The Current Jurisdiction Test
The Code applies currently to companies with shares admitted to trade on any regulated market in the United Kingdom (the London Stock Exchange (LSE) Main Market, the New York Stock Exchange Euronext (NYX) London, and the PLUS-listed market), or any stock exchange in the Channel Islands or the Isle of Man, and with registered offices in the United Kingdom, the Channel Islands or the Isle of Man (the relevant territories). The Code also applies, on a shared jurisdiction basis, to UK-registered companies with shares traded on any other European Economic Area (EEA) regulated market, and to companies with their registered office in another EEA Member State but with shares traded on the LSE Main Market or other UK regulated market.
There is an additional test for public companies quoted on the Alternative Investment Market (AIM). The Code applies only to an AIM-listed company with a registered office in a relevant territory if its place of central management and control, as determined by the Panel, is also in the relevant territories. The Panel will, generally, look at whether a majority of the directors are resident in one of the Relevant territories. If they are, the test will normally be satisfied. Where there is an even split, the Panel will typically have regard to the place of residence of the Chairman and whether the Chairman has a casting vote in board decisions.
The effect of the Code’s additional residence test, as it applies currently, is that an AIM-listed company that has a majority of directors resident overseas will not be subject to the Code. There are many companies listed on AIM to which this applies, including a large number of mineral resource companies. The result is that, at present, takeovers of these companies are not governed by the Code, even where they have their registered office in the United Kingdom.
The Panel is now consulting on proposals to amend the Code to bring these companies within its jurisdiction.
Proposed Changes to The Code
The proposed changes to the Code would remove the additional residency requirement that an AIM-listed company must be centrally managed and controlled within one of the relevant territories in order to fall within the jurisdiction of the Panel.
The Panel considers that investors in publicly-traded companies that have their registered office in one of the relevant territories may have a reasonable expectation of Code protection. It also notes that it can be difficult for a third party to determine whether the residency test is satisfied in any particular case. Further, the residency test means that a target company’s Code status could change if a majority of the directors decided to relocate outside the United Kingdom.
The key consequence of becoming subject to the Panel’s jurisdiction is that a company’s shareholders will have the protection of the Code. The Code’s General Principles and Rules provide that shareholders in a company subject to a takeover offer must be treated fairly and must not be denied the opportunity to decide on the merits of the bid.

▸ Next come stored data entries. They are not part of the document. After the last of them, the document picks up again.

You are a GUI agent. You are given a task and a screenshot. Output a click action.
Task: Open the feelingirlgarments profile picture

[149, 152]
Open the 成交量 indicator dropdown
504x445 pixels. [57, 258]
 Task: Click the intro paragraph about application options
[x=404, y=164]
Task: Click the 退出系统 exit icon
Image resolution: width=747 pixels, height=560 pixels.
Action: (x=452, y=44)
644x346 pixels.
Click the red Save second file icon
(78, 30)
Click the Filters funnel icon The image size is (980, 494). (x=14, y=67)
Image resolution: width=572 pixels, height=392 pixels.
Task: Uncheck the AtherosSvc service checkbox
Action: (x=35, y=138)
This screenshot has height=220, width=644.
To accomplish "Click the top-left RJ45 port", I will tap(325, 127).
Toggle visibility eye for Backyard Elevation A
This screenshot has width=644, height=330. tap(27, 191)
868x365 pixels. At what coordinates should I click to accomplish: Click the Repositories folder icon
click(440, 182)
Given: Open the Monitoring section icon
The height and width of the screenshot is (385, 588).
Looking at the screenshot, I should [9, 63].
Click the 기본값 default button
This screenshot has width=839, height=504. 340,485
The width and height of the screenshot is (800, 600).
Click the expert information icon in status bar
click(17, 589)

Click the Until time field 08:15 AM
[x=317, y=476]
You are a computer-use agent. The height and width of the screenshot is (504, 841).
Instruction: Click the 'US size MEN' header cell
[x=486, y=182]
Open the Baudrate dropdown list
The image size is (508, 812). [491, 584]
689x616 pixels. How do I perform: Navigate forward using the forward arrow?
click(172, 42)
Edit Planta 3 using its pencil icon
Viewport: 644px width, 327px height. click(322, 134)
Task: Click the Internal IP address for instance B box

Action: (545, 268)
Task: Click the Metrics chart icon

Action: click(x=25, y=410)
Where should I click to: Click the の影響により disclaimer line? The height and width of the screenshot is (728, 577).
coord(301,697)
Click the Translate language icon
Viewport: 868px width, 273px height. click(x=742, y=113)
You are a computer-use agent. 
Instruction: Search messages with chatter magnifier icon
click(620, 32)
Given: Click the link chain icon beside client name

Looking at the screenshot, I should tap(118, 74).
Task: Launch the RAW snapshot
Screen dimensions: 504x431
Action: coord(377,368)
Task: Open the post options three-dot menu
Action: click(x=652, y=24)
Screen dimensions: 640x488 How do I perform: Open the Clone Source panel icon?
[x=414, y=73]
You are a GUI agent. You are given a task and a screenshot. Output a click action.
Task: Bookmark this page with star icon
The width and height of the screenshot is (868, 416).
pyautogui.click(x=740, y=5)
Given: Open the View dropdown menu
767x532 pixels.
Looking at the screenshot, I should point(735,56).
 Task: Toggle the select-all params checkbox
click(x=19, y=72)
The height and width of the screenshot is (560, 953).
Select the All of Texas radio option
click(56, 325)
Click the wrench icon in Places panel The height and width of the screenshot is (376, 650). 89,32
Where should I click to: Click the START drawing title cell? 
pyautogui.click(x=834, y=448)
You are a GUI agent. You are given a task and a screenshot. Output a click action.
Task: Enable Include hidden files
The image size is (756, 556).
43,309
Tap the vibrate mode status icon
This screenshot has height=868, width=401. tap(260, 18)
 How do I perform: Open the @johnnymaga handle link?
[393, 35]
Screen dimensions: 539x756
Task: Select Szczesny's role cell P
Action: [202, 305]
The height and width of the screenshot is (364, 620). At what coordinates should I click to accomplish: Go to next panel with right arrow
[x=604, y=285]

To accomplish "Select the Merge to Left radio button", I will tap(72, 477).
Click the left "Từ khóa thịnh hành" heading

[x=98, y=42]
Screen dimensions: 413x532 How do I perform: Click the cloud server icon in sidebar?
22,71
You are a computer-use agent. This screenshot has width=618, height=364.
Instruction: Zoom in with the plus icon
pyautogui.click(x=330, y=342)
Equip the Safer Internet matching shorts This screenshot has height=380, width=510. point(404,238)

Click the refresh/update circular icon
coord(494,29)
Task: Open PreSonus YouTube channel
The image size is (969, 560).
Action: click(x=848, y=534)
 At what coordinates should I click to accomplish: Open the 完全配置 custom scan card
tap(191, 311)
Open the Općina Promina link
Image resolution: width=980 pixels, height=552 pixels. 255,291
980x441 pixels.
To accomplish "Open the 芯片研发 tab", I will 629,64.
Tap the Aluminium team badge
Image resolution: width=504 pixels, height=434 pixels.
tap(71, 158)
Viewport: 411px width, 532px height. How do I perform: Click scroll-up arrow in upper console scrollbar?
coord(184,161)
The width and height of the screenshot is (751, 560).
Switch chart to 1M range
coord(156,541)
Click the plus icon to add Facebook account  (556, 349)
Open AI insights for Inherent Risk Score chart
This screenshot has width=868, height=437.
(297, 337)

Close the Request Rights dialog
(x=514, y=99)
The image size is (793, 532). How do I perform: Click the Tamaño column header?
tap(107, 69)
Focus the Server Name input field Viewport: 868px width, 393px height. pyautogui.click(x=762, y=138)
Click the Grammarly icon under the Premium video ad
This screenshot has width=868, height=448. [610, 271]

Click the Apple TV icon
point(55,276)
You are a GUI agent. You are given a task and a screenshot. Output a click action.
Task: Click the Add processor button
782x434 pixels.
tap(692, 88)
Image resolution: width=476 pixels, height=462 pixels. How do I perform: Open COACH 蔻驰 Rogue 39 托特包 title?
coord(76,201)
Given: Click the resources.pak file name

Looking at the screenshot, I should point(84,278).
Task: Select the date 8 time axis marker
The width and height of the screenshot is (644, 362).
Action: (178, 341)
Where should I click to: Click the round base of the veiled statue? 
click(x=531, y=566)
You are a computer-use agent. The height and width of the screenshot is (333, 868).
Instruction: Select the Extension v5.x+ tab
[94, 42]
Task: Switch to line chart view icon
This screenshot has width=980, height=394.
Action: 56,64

The significance of becoming subject to the Code will depend on the shareholder profile of a given company. Unlike the LSE Main Market, which requires a minimum of 25 per cent of a company’s shares to be in public hands, AIM has no free float requirement. It is common for the controller of an AIM-listed company to have a percentage shareholding greater than 50 per cent. For such companies, the impact of the Panel’s proposed changes would be relatively minor. For an AIM-listed company under the effective control of a shareholder group with a shareholding of between 30 and 50 per cent (or less), the impact would be marked, as such stakes could not be increased without there being a mandatory offer or Panel waiver and shareholder consent.
For companies registered in the relevant territories that may prefer to remain outside the scope of the Code, a restructuring would be required in order to relocate. This would usually be achieved via a scheme of arrangement that puts in place a new holding company incorporated in the new jurisdiction of choice. The time and cost implications of such a step are not insubstantial, and consideration would need to be given to how such a move would be perceived by shareholders, customers and the market.
The Panel’s proposed changes will not affect AIM-listed entities registered outside the relevant territories. These will continue to fall outside the scope of the Code even if the proposals are implemented.
Affected companies should seek advice on how the proposed changes may affect them, from issues relating to control and corporate transactions to smaller housekeeping matters. For example, deeming provisions in articles of association that incorporate some (but often not all) of the Code will, most likely, need to be amended.